NEASC, the regional accreditor for the New England states, is having its annual conference this week. I couldn’t make it on Wednesday, but was able to attend on Thursday. Some highlights for posterity:
Gillian Thorne, Director of Early College Experience at UConn, gave an overview of the concurrent enrollment program there. Apparently, it involves UConn partnering with several public high schools throughout Connecticut to offer college credit for courses taught in the high schools by high school faculty. The program uses NACEP standards for quality control, and relies on departmental liaisons at the university. She mentioned that the credits have transferred quite well, even when the students have chosen colleges other than UConn, which was encouraging.
Concurrent enrollment remains largely a Midwestern phenomenon -- she showed a map of color-coded states that might as well have said “there be dragons” for New England -- but it’s catching on. She didn’t address peer effects, which was disappointing, but at least there’s a place to start. I was glad I caught the presentation.

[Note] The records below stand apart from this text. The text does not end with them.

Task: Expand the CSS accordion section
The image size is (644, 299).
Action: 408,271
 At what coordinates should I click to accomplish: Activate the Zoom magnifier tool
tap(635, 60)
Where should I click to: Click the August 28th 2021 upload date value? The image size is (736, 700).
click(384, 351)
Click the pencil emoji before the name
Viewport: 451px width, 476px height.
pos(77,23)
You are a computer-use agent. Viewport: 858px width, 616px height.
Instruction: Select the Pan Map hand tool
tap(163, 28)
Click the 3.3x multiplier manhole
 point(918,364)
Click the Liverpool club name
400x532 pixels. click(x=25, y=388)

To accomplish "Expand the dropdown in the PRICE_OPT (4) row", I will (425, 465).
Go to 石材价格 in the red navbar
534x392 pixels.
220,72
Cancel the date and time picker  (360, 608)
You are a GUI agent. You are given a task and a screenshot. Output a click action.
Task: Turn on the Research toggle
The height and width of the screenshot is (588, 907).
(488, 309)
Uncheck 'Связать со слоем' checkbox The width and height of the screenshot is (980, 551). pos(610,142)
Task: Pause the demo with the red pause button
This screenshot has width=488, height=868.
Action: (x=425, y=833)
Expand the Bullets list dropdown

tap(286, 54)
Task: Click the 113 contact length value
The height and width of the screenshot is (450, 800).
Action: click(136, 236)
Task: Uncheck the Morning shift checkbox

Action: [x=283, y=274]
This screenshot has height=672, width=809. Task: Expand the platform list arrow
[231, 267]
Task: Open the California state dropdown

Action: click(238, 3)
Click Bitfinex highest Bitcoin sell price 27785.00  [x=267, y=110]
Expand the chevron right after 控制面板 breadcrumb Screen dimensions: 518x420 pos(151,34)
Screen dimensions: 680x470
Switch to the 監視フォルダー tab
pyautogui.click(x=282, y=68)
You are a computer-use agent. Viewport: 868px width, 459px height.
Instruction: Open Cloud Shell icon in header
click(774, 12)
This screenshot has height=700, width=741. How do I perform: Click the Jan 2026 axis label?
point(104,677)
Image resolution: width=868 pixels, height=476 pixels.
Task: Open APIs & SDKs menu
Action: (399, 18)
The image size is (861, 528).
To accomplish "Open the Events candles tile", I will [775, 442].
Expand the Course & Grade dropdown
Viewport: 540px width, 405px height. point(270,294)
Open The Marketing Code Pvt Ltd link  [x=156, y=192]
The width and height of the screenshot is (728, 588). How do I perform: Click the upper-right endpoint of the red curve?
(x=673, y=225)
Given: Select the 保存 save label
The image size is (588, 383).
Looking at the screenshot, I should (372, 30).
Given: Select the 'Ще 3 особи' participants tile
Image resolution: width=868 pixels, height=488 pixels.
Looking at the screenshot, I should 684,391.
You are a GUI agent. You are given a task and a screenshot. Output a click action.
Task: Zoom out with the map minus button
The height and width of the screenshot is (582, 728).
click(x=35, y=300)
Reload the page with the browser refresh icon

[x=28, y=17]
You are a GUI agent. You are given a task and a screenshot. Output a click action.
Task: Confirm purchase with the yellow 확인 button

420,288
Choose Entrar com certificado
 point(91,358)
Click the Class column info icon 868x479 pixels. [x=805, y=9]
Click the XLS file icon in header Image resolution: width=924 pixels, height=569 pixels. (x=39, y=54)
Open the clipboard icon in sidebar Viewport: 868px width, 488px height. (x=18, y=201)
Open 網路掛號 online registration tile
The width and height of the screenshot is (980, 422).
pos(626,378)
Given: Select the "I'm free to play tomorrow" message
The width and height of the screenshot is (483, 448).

Ed Klotzpier, from the College Board, followed. Predictably, given his affiliation, he defended some current high-profile tests (SAT, AP), though he conceded during q-and-a that some medical and professional schools don’t like AP credits. Putting the Thorne and Klotzpier presentations next to each other, it appears that concurrent enrollment credits transfer more easily than AP credits do. Good to know.
The NEASC conference is unlike many, in that it includes people from community colleges, four-year colleges, and research universities, and it covers both the public and private sectors. I offer that as context for the next paragraph.
Klotzpier devoted much of his talk to the “undermatching” thesis, and even managed to use multiple pipeline metaphors while doing so. That is to say, he systematically insulted a significant chunk of his audience, and didn’t even seem aware that he was doing it. If you cast “attending a community college” as a “tragedy,” then I have no time for you.
Reflecting on it later, his position was consistent with the interests of his employer. (To be fair, the same could be said about me.) If your solution to economic and racial polarization in America is to isolate and pluck the few worthies from low-income areas and send them to selective places, then standardized tests could serve that purpose. Conversely,if you believe that everyone deserves access to a serious education, then the “isolate and pluck” approach will strike you as offensively classist. You make the call.
The highlight of the morning, though, was a thought-provoking presentation by Douglas Shaprio, of the National Student Clearinghouse Research Center. The Clearinghouse has access to the records of 96 percent of the students at Title IV eligible institutions in the US, including those who transfer across state lines. (In regions with physically small states, like this one, that matters.) It’s doing a project tracking student success at four-year colleges, and it’s planning to do a followup project on students at community colleges.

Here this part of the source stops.